START Material to process

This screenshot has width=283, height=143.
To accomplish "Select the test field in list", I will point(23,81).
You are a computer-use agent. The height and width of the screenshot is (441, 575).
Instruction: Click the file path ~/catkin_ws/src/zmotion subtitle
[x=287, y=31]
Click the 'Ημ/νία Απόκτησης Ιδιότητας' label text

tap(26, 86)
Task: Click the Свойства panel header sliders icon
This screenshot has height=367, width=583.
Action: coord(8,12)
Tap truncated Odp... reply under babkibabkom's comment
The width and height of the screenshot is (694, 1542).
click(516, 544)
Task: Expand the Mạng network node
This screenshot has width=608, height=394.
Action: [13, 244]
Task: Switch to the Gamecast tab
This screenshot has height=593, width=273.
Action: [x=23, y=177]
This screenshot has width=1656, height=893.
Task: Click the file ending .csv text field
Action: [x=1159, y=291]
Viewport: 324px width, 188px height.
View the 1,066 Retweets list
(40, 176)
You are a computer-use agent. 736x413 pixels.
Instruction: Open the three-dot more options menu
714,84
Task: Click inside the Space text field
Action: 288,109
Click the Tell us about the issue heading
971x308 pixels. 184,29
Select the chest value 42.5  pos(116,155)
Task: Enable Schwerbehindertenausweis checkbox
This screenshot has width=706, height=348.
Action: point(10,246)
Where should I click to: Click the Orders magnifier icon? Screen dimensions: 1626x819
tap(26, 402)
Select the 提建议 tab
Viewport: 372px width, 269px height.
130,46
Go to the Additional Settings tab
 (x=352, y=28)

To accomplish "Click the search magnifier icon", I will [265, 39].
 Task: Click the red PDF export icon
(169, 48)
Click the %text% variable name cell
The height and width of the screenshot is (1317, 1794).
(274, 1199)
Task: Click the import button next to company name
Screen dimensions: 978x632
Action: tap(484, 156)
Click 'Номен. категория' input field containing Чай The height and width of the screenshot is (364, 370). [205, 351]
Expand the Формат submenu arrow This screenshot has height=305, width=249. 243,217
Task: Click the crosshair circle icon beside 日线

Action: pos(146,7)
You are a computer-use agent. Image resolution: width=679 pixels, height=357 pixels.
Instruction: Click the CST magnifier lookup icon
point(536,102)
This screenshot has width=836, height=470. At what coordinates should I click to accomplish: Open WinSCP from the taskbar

END Material to process

**Exercise**
Output, unchanged, the lines of the listing above from the first one through the one holding "Task: Expand the Mạng network node". Leave out every line after it.

**Result for this task**
This screenshot has width=283, height=143.
To accomplish "Select the test field in list", I will point(23,81).
You are a computer-use agent. The height and width of the screenshot is (441, 575).
Instruction: Click the file path ~/catkin_ws/src/zmotion subtitle
[x=287, y=31]
Click the 'Ημ/νία Απόκτησης Ιδιότητας' label text

tap(26, 86)
Task: Click the Свойства panel header sliders icon
This screenshot has height=367, width=583.
Action: coord(8,12)
Tap truncated Odp... reply under babkibabkom's comment
The width and height of the screenshot is (694, 1542).
click(516, 544)
Task: Expand the Mạng network node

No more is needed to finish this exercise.